Abstract IL6-STAT3 signaling is a canonical pro-inflammatory pathway that is evolutionarily conserved and plays important roles in both temperature related responses and virus infection. However, our understanding of the molecular mechanisms underpinning the temperature-dependent pathogenesis of aquatic viral diseases remains rudimentary. Here we deploy Grass carp reovirus (GCRV) infection as a model system to explore the temperature dependency of viral seasonality in ectotherms. We discovered that the temperature-dependent activation of IL6-STAT3 signaling was hijacked by GCRV to promote viral entry by increasing the expression of heat shock protein 90 (HSP90). Further biochemical, transcriptomic, and microscopic analyses revealed that major capsid protein VP7 of GCRV interacted with HSP90 and relevant cytoskeleton proteins to enable viral entry. Accordingly, exogenous expression of either IL6, HSP90, or VP7 in cells engendered an increased viral entry in a dose-dependent manner.
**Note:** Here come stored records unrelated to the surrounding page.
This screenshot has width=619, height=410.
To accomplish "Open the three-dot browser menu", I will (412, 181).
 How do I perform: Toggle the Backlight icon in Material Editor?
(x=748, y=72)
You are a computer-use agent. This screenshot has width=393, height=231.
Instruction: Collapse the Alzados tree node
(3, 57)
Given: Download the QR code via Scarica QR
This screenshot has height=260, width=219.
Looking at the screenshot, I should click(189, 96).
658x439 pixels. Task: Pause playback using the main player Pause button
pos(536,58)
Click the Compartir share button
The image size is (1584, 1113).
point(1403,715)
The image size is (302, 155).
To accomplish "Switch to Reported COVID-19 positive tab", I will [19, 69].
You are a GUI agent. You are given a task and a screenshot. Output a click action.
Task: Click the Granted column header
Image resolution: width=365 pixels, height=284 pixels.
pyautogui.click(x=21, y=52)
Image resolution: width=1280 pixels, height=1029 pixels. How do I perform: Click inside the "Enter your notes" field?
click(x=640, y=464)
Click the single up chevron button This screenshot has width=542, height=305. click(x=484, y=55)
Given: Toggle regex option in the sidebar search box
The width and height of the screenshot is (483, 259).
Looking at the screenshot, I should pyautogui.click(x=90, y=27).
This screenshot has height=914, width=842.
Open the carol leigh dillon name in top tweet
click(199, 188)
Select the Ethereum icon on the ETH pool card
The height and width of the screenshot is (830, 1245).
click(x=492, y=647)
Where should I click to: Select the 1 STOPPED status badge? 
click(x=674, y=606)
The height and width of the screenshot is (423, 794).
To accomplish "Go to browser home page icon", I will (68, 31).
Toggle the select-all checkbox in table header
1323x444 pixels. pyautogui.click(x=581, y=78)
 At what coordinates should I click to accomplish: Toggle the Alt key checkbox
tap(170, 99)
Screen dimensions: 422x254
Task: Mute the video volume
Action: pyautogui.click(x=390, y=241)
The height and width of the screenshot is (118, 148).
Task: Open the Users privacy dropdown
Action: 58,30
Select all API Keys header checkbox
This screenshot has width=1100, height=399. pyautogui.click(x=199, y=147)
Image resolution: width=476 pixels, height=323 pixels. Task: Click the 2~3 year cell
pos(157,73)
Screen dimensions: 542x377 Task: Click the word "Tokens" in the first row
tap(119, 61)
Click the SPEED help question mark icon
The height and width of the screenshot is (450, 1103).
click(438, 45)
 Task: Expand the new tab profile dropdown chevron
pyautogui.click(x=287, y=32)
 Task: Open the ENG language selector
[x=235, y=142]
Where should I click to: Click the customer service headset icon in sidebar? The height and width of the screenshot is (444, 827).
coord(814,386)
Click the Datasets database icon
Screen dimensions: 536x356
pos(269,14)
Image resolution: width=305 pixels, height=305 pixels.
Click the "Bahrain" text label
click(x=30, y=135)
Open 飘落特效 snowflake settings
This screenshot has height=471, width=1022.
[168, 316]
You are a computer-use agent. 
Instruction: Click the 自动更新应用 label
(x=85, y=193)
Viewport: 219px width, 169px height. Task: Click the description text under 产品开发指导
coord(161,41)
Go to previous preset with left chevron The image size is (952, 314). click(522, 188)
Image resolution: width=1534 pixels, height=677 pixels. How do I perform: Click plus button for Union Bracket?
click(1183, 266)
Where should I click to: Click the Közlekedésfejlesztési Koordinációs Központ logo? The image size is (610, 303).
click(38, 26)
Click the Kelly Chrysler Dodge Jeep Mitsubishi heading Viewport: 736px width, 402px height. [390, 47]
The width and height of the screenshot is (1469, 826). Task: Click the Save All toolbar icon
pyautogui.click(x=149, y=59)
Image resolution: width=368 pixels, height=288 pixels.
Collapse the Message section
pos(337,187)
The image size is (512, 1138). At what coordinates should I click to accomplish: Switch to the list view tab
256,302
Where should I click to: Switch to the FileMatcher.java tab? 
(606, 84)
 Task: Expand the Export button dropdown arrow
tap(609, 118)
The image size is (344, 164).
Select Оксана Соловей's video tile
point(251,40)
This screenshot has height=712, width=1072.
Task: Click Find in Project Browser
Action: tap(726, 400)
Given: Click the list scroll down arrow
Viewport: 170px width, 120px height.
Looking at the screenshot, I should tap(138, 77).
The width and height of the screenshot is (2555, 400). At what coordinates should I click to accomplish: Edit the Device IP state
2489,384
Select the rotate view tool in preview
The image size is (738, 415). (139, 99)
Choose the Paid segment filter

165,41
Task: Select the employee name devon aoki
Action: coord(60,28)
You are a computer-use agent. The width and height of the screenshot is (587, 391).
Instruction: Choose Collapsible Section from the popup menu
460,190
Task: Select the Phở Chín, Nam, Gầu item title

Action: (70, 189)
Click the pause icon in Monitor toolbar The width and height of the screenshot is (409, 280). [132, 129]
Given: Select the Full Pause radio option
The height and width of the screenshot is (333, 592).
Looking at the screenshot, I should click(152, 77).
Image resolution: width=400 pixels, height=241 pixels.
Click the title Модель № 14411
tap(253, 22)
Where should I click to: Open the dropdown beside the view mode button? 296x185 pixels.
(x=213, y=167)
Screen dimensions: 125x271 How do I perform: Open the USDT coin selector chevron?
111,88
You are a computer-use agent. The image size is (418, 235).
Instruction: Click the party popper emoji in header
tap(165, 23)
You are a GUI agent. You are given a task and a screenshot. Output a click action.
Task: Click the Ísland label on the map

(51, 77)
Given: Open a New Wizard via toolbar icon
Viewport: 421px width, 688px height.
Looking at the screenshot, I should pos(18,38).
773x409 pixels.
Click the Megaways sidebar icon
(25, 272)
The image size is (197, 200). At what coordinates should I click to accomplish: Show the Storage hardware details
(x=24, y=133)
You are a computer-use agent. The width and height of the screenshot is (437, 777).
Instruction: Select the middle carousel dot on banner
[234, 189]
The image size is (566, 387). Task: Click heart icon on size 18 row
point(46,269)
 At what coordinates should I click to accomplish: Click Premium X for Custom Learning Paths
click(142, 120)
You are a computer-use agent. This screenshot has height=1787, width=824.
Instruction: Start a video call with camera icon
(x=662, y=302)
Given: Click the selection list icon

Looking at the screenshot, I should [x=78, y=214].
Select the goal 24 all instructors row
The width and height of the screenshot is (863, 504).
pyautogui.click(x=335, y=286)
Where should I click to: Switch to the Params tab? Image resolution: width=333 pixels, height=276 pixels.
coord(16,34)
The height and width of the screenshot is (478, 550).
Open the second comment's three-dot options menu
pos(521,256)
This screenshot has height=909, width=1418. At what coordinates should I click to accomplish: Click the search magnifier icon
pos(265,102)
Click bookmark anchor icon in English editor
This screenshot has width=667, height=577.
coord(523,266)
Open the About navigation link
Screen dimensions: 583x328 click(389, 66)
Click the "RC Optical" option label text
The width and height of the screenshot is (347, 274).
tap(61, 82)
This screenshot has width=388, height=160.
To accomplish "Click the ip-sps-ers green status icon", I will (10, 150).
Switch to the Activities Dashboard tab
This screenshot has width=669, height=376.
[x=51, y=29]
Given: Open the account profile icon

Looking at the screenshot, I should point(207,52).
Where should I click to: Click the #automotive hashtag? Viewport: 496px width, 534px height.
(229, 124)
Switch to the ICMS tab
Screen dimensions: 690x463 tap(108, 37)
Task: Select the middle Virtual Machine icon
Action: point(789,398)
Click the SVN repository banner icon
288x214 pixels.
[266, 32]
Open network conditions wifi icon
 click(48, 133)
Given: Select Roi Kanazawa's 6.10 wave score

Interestingly, other viruses infecting invertebrate insects, ectothermic vertebrates (e.g., fish, amphibians), and endothermic mammals (e.g., swine, mouse, human) have evolved a similar mechanism to promote their infection. Altogether, our work delineates a pivotal role of the IL6-STAT3-HSP90 axis in the temperature-dependency of viral entry, pinpointing the feasibility of developing targeted therapies for viral diseases in the future.